Somewhere along Theater Street he had lost it. He remembered being
hustled somewhat roughly on the bridge over one of the canals that cross
that busy thoroughfare. Possibly some slant-eyed, light-fingered
pickpocket was even then enjoying the fifty-odd yen his purse had
contained. And then again, he thought, he might have lost it himself,
just lost it carelessly.

Hopelessly, and for the twentieth time, he searched in all his pockets
for the missing purse. It was not there. His hand lingered in his empty
hip-pocket, and he woefully regarded the voluble and vociferous
restaurant-keeper, who insanely clamored: "Twenty-five sen! You pay now!
Twenty-five sen!"

"But my purse!" the boy said. "I tell you I've lost it somewhere."

Whereupon the restaurant-keeper lifted his arms indignantly and
shrieked: "Twenty-five sen! Twenty-five sen! You pay now!"

Quite a crowd had collected, and it was growing embarrassing for Alf
Davis.

It was so ridiculous and petty, Alf thought. Such a disturbance about
nothing! And, decidedly, he must be doing something. Thoughts of diving
wildly through that forest of legs, and of striking out at whomsoever
opposed him, flashed through his mind; but, as though divining his
purpose, one of the waiters, a short and chunky chap with an
evil-looking cast in one eye, seized him by the arm.
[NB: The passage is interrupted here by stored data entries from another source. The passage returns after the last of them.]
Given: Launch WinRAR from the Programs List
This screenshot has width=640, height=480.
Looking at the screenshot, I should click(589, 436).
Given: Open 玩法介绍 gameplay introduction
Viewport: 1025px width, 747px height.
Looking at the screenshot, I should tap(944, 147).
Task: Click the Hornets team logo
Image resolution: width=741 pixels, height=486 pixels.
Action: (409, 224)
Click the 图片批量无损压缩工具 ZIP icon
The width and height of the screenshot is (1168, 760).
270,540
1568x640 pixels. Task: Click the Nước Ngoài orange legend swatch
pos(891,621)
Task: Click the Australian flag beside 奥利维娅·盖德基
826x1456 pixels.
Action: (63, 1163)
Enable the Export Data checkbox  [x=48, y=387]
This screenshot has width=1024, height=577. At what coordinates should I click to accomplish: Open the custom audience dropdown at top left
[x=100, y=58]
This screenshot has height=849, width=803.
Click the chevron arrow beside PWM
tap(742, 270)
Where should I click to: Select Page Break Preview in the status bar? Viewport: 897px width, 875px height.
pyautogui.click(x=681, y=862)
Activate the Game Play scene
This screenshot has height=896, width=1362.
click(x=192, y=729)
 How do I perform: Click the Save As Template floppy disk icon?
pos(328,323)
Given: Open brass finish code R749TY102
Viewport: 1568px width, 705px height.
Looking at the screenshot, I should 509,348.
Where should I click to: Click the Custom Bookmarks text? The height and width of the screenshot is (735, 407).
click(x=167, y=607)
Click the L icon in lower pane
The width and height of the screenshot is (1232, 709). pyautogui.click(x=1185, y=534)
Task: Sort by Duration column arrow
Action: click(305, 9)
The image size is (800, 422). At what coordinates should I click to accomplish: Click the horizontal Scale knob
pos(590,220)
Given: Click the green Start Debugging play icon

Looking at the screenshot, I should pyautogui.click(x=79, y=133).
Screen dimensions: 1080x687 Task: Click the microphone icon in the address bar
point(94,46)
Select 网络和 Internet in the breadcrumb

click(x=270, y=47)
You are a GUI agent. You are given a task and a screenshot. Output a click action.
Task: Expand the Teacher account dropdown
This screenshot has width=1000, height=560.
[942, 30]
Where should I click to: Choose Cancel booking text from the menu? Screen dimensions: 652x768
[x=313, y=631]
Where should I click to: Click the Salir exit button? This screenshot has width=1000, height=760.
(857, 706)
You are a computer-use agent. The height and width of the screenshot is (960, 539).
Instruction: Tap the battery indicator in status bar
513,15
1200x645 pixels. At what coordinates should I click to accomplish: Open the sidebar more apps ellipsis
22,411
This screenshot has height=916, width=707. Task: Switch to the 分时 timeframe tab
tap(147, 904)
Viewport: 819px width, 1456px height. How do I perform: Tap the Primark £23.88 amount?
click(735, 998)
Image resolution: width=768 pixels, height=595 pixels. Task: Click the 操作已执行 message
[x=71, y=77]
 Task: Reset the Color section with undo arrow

"You pay now! You pay now! Twenty-five sen!" yelled the proprietor,
hoarse with rage.

Alf was red in the face, too, from mortification; but he resolutely set
out on another exploration. He had given up the purse, pinning his last
hope on stray coins. In the little change-pocket of his coat he found a
ten-sen piece and five-copper sen; and remembering having recently
missed a ten-sen piece, he cut the seam of the pocket and resurrected
the coin from the depths of the lining. Twenty-five sen he held in his
hand, the sum required to pay for the supper he had eaten. He turned
them over to the proprietor, who counted them, grew suddenly calm, and
bowed obsequiously--in fact, the whole crowd bowed obsequiously and
melted away.

Alf Davis was a young sailor, just turned sixteen, on board the _Annie
Mine_, an American sailing-schooner, which had run into Yokohama to ship
its season's catch of skins to London. And in this, his second trip
ashore, he was beginning to snatch his first puzzling glimpses of the
Oriental mind. He laughed when the bowing and kotowing was over, and
turned on his heel to confront another problem. How was he to get aboard
ship? It was eleven o'clock at night, and there would be no ship's boats
ashore, while the outlook for hiring a native boatman, with nothing but
empty pockets to draw upon, was not particularly inviting.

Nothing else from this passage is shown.